■ Tasks for this exercise:
A - Answer these questions using the authentication text:
(i) With what does the LDAP/AD Server respond to a verification request?
(ii) In the evaluated configuration, what does the TOE connect to?
(iii) What can an administrator generate on the TOE?
B - Filter the entries below and copy every line that contains the word "Please".

**** Document text

The web GUI is protected by HTTPS/TLS and allows users to authenticate with their
username/password combination against the TOE’s local authentication mechanism or
a remote LDAP/AD Server. When validating user’s credentials stored in the remote
LDAP/AD Server, the TOE will send a verification request to the LDAP/AD Server with
the user’s entered username and password and the LDAP/AD Server will respond with
pass or failed authentication. If authentication passes, the validated username is used
to determine the user’s assigned role in the TOE’s local user store. In the evaluated
configuration, the TOE connects to a server with OpenLDAP using LDAPS protected by
TLS.
FIA_UAU.7 While authenticating to the TOE with an incorrect login (specifically an invalid
username and/or an invalid password) on any interface the TOE does not indicate
whether the username or password was incorrect. Also, there is no feedback while a
user is entering their password via the console (local CLI), using the monitor and
keyboard.
FIA_X509_EXT.1/Rev
FIA_X509_EXT.2
FIA_X509_EXT.3
The TOE uses X509 certificates as part of TLS and HTTPS protocols. The
TOE provides ability for an administrator to generate a CSR and upload a
CA signed server certificate, which will be used by the TOE as part of Web GUI and
when the TOE is connecting to a remote Syslog server over TLS.

********
**** Excerpted records

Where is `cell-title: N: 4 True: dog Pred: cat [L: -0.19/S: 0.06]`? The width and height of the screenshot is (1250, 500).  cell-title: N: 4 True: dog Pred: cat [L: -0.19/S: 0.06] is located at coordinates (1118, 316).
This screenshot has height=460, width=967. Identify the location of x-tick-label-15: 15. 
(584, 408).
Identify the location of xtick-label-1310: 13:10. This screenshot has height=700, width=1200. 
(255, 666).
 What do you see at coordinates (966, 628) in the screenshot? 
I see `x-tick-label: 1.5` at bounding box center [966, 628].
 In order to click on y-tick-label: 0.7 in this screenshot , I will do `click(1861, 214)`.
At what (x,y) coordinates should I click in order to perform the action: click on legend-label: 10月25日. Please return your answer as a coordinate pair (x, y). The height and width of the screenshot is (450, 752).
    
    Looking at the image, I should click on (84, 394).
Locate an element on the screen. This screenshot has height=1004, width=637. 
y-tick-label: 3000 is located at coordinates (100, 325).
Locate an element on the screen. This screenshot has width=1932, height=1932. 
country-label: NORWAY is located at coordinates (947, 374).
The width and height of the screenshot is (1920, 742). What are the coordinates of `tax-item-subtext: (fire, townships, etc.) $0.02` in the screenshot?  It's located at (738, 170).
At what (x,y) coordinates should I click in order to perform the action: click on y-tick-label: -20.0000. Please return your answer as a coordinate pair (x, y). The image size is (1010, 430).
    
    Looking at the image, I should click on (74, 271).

********

■ Solutions to the exercise:
A -
(i) Pass or failed authentication.
(ii) A server with OpenLDAP, using LDAPS protected by TLS.
(iii) A CSR.

B -
At what (x,y) coordinates should I click in order to perform the action: click on legend-label: 10月25日. Please return your answer as a coordinate pair (x, y). The height and width of the screenshot is (450, 752).
At what (x,y) coordinates should I click in order to perform the action: click on y-tick-label: -20.0000. Please return your answer as a coordinate pair (x, y). The image size is (1010, 430).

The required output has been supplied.